CIAPES aproxima advocacia das alternativas penais

Encontro na 2ª Subseção da OAB-ES debateu reinserção social e fortalecimento da justiça criminal no sul do Estado

A sede da 2ª Subseção da OAB-ES recebeu, na tarde desta terça-feira (17), um encontro dedicado à apresentação da Central Integrada de Alternativas Penais (CIAPES), iniciativa vinculada à Secretaria de Estado da Justiça do Espírito Santo (SEJUS) que vem ganhando espaço nas discussões sobre execução penal, justiça restaurativa e reinserção social. Realizado no auditório Sergio Bermudes, em Cachoeiro de Itapemirim, o evento reuniu representantes da advocacia regional em torno de um tema que ocupa posição cada vez mais relevante nas políticas públicas de segurança e justiça criminal.

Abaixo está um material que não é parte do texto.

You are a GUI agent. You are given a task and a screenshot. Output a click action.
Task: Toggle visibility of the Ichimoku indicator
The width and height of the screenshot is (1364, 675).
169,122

A programação contou com o apoio de diferentes comissões temáticas da subseção, refletindo o caráter transversal da pauta e sua conexão com áreas como Direito Criminal, Direitos Humanos, Direito de Família e prerrogativas profissionais. Durante as exposições, os participantes conheceram o funcionamento da Central, seus fluxos de encaminhamento e os mecanismos de acompanhamento aplicados a pessoas submetidas a medidas cautelares e alternativas penais determinadas pelo Poder Judiciário.

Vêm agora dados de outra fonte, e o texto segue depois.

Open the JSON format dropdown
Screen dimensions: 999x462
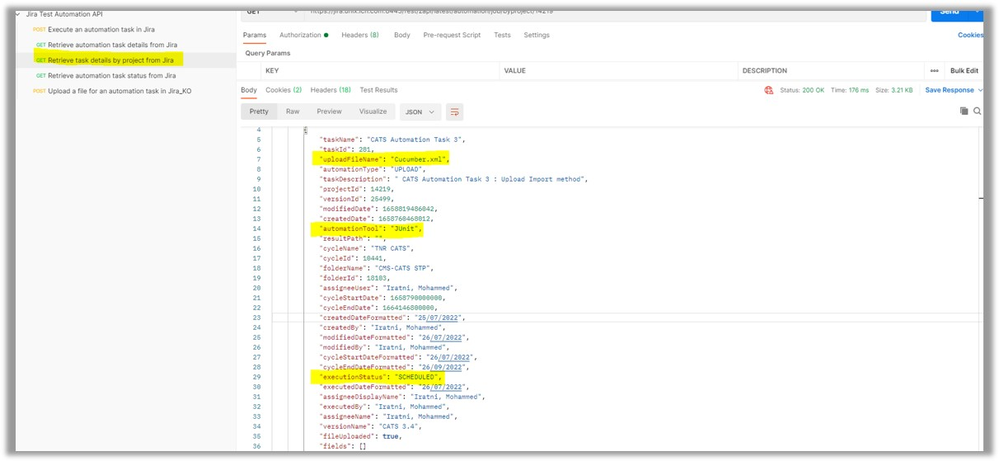[x=420, y=112]
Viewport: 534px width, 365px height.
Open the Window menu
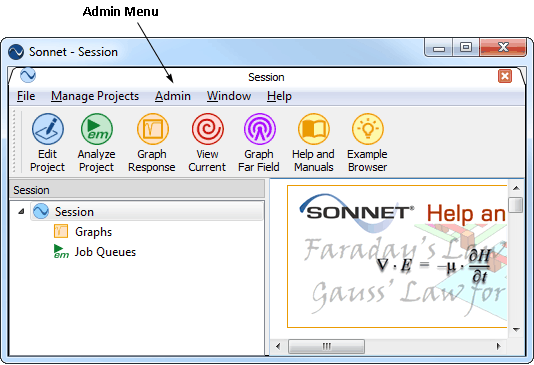[229, 96]

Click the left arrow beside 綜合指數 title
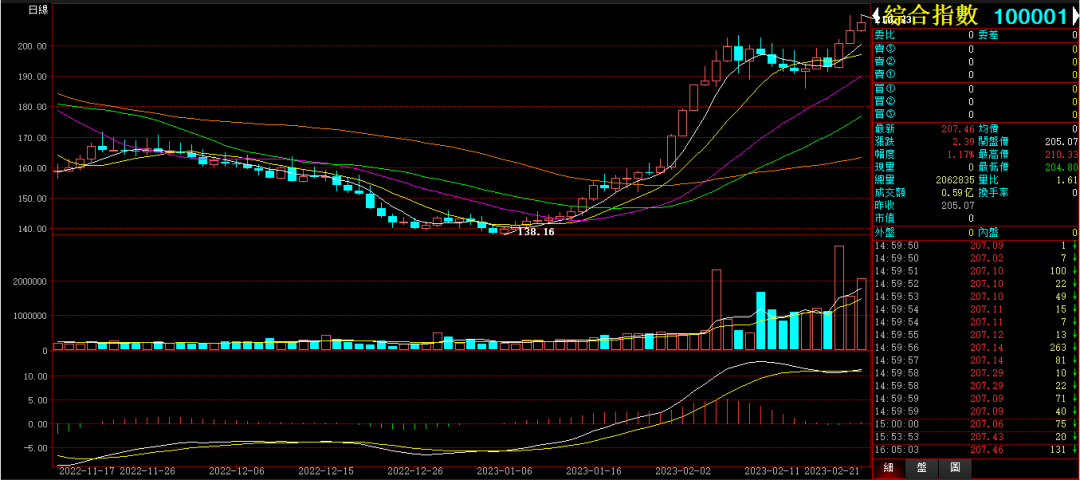point(877,15)
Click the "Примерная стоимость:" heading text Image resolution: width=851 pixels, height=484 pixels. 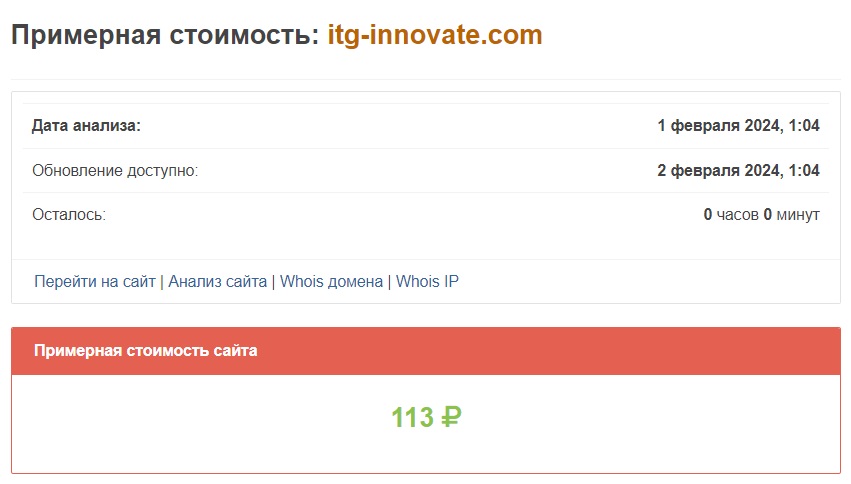click(x=165, y=36)
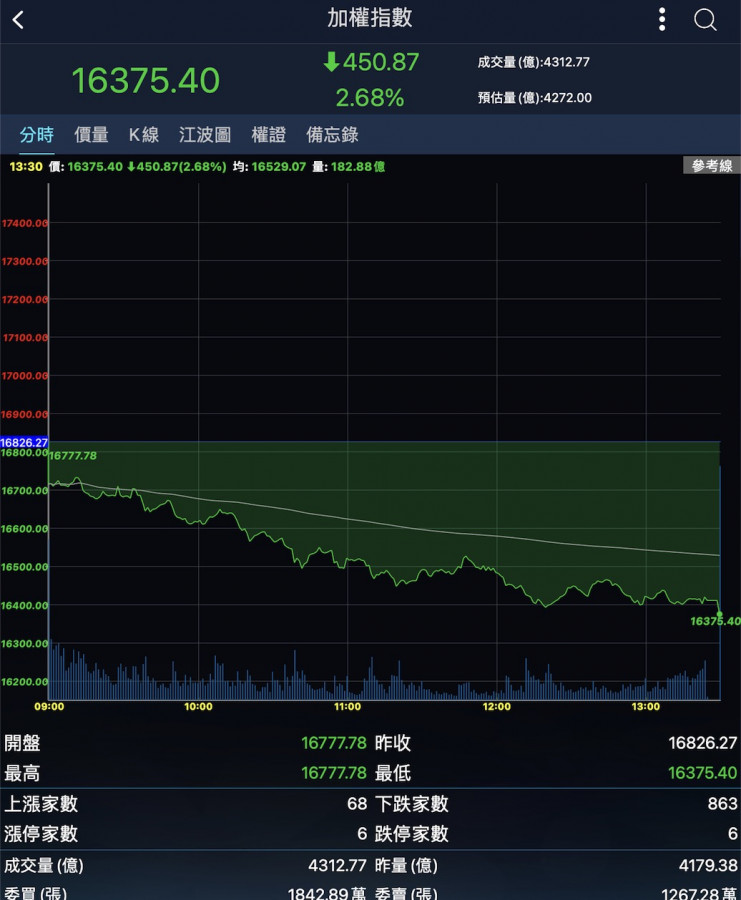Show the 江波圖 tab
The width and height of the screenshot is (741, 900).
[x=205, y=134]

A proposta da CIAPES consiste em oferecer respostas proporcionais para delitos de menor gravidade, combinando responsabilização, acompanhamento técnico e estímulo à reconstrução dos vínculos sociais, sem recorrer necessariamente ao encarceramento. Dados apresentados pela SEJUS demonstram a dimensão alcançada pela iniciativa desde sua inauguração, em agosto de 2024. Atualmente, a Central acompanha mais de mil cumpridores de medidas cautelares em diferentes regiões do Espírito Santo. Entre as ocorrências mais frequentes estão casos relacionados à violência doméstica, uso de drogas, furtos, agressões e porte de armas. Além do monitoramento das determinações judiciais, a instituição desenvolve grupos reflexivos, ações educativas e acompanhamento especializado voltados à prevenção da reincidência e ao fortalecimento da cidadania.

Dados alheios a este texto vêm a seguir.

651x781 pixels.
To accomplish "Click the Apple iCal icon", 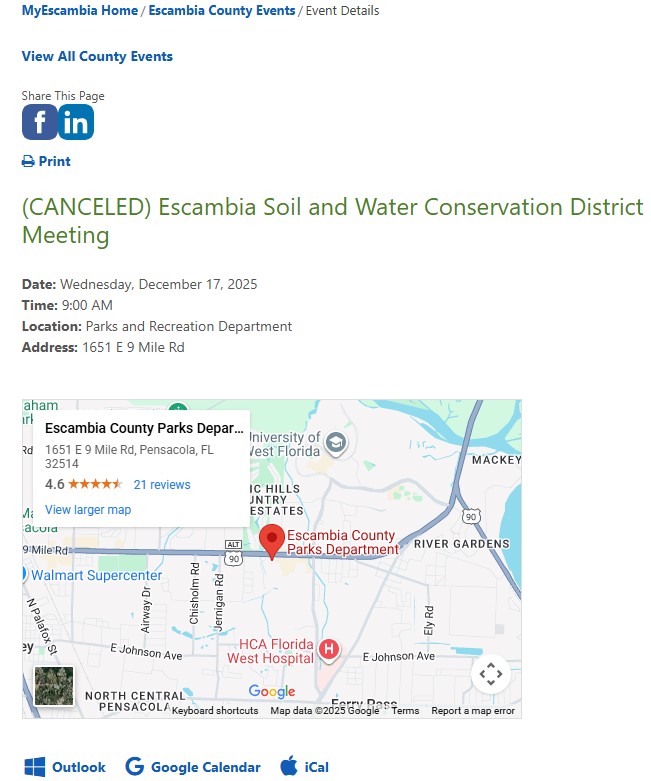I will (x=288, y=767).
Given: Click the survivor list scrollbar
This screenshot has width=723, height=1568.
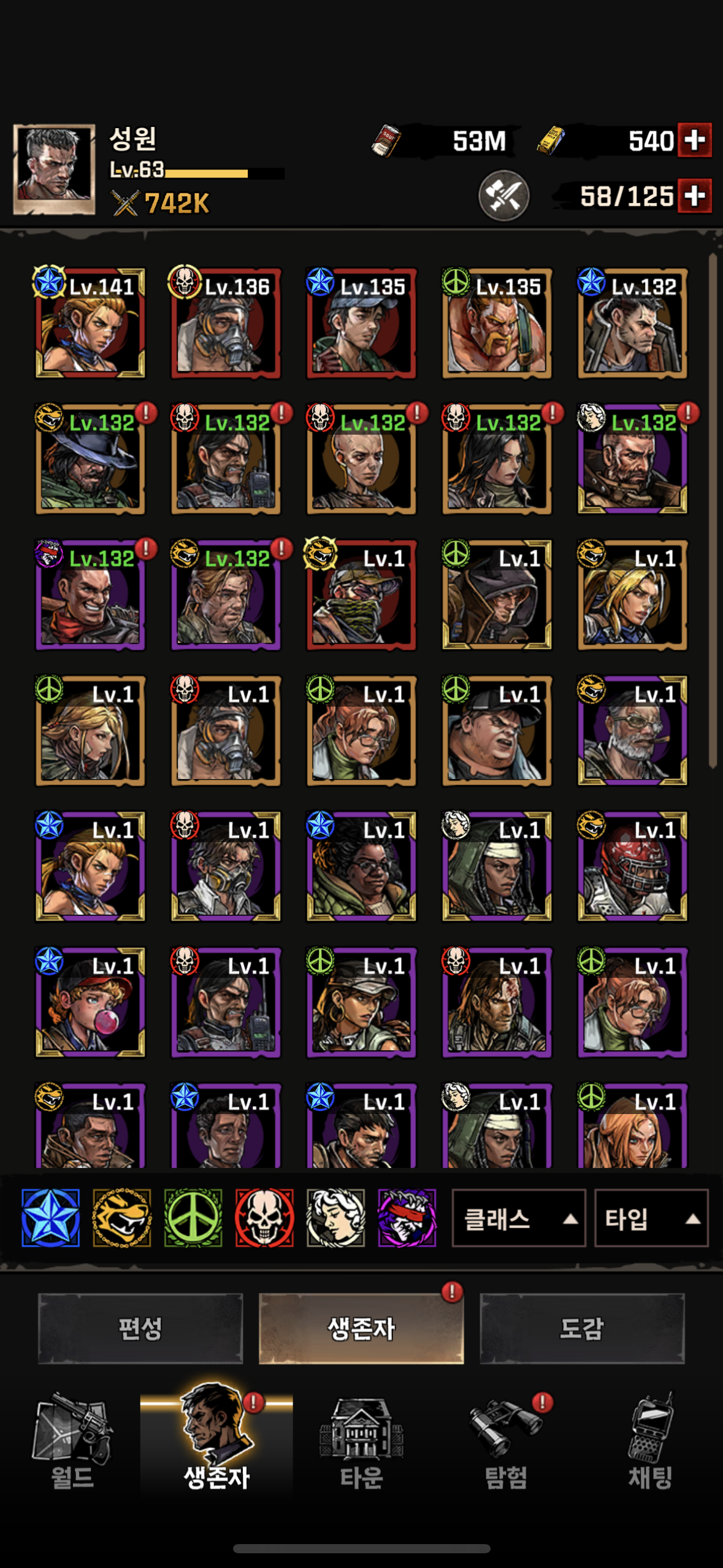Looking at the screenshot, I should pos(713,510).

Para a advocacia regional, a apresentação representou uma oportunidade de aproximação com uma política pública que dialoga diretamente com a atuação cotidiana de profissionais das áreas criminal, execução penal, direitos humanos, família e violência doméstica. O conhecimento sobre alternativas penais e seus mecanismos de funcionamento tornou-se um diferencial importante para advogados e advogadas que atuam em processos envolvendo medidas cautelares diversas da prisão, acordos judiciais e programas de ressocialização.